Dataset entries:
[Start of section]

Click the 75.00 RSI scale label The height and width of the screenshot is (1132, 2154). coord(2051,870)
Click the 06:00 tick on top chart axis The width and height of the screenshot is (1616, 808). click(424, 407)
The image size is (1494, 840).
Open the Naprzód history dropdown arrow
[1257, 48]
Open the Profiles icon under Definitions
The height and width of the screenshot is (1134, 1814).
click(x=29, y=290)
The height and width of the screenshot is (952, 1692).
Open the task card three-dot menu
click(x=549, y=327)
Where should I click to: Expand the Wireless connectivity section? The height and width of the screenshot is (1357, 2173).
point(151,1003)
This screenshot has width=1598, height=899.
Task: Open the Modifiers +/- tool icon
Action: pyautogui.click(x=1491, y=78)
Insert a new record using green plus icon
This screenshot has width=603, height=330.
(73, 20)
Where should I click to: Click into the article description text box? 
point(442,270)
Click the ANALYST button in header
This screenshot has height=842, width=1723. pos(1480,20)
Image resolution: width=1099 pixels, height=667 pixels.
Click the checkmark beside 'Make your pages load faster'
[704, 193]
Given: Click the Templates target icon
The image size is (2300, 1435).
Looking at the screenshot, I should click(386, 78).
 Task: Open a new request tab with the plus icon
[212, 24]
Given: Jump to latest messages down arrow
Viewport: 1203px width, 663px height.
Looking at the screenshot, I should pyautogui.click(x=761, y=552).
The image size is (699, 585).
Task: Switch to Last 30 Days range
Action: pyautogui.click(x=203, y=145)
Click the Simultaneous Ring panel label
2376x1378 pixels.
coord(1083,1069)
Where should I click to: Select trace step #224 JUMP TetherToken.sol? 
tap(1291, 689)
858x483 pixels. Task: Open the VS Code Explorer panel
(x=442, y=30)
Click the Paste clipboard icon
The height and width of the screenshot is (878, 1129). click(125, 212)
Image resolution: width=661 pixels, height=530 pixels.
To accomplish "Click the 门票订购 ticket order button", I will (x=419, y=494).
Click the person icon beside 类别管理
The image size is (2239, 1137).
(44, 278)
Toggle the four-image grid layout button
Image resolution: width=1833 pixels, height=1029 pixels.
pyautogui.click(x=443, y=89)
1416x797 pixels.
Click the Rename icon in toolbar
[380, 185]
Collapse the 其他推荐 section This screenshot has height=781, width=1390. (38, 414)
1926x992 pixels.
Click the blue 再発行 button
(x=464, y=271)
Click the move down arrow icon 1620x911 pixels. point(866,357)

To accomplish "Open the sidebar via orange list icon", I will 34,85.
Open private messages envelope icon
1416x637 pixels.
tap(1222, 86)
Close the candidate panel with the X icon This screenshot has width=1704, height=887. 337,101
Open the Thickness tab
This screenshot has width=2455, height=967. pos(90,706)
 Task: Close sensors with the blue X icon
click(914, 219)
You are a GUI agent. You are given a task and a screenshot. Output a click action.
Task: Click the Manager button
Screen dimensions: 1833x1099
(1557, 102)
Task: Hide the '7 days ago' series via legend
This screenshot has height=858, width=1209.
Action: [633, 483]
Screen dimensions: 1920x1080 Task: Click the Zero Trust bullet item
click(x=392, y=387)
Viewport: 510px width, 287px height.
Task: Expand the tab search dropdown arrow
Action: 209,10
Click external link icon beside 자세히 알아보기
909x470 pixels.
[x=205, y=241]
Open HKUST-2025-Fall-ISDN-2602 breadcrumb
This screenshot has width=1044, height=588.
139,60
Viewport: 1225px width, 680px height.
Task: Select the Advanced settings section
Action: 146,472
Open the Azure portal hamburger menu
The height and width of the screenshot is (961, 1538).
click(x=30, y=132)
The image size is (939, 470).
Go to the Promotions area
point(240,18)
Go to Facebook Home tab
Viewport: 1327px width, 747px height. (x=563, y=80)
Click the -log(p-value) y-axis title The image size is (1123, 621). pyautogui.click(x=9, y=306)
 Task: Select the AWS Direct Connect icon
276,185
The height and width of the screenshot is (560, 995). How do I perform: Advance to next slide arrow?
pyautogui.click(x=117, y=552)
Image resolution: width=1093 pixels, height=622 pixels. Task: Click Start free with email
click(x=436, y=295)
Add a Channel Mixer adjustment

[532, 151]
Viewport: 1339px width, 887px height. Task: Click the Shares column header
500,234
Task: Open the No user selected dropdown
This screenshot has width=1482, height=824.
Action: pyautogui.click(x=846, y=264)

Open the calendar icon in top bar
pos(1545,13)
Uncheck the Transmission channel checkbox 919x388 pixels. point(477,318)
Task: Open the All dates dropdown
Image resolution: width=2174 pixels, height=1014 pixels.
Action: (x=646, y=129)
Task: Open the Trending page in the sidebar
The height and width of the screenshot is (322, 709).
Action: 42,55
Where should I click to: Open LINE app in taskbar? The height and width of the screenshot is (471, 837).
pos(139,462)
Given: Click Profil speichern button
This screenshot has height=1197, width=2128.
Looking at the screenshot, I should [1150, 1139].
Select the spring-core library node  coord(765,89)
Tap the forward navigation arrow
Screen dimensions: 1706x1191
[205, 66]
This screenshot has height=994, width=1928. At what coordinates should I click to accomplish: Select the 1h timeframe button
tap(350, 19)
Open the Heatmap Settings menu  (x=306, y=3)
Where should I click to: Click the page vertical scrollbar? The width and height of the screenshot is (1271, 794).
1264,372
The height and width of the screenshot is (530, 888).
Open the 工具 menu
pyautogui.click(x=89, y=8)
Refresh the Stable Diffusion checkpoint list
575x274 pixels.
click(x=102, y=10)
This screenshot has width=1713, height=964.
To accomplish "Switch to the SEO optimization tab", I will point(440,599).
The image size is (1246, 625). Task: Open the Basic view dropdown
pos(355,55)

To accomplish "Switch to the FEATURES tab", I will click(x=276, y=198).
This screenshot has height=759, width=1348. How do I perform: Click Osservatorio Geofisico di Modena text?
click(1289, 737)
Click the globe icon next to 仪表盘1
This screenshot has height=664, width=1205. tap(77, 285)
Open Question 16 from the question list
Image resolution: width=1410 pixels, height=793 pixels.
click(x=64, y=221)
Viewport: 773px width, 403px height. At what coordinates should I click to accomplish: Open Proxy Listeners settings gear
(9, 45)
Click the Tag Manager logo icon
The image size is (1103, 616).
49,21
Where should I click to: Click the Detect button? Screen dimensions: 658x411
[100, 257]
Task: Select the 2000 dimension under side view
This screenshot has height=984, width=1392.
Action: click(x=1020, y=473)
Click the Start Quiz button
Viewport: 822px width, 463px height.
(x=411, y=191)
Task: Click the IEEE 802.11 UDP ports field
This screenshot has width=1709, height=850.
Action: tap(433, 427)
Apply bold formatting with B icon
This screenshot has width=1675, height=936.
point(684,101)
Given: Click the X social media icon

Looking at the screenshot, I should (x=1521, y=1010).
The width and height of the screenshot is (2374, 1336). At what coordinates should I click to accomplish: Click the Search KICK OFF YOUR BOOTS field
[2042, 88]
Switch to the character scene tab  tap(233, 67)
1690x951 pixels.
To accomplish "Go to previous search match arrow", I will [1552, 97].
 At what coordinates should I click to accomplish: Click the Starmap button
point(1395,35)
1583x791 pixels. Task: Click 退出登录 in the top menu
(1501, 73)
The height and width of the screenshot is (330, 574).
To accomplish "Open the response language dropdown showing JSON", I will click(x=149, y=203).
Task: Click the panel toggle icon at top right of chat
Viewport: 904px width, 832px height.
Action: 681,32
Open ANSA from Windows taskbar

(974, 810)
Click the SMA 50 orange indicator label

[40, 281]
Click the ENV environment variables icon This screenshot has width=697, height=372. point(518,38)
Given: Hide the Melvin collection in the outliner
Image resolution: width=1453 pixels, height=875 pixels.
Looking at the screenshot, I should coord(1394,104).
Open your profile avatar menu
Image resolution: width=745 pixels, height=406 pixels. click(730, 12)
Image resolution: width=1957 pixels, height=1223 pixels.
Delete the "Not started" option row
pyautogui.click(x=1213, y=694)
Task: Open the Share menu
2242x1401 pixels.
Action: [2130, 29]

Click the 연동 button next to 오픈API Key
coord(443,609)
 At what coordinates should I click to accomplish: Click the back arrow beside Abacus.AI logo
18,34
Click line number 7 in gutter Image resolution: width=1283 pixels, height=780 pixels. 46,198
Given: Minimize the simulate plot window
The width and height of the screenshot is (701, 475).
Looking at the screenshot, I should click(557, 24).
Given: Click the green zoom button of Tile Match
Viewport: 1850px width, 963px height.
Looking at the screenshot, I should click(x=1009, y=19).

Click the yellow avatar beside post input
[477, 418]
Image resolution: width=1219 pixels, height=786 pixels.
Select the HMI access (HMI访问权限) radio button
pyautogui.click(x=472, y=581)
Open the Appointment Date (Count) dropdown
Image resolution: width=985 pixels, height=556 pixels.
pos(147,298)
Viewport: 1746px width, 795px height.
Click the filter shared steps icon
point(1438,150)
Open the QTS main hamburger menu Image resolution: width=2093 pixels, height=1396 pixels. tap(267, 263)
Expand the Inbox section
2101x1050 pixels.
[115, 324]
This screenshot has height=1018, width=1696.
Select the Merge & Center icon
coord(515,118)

[End of section]

Task requirements:
Working through the entries above, copy every line in which "green" is found.

Response area:
Insert a new record using green plus icon
Given: Click the green zoom button of Tile Match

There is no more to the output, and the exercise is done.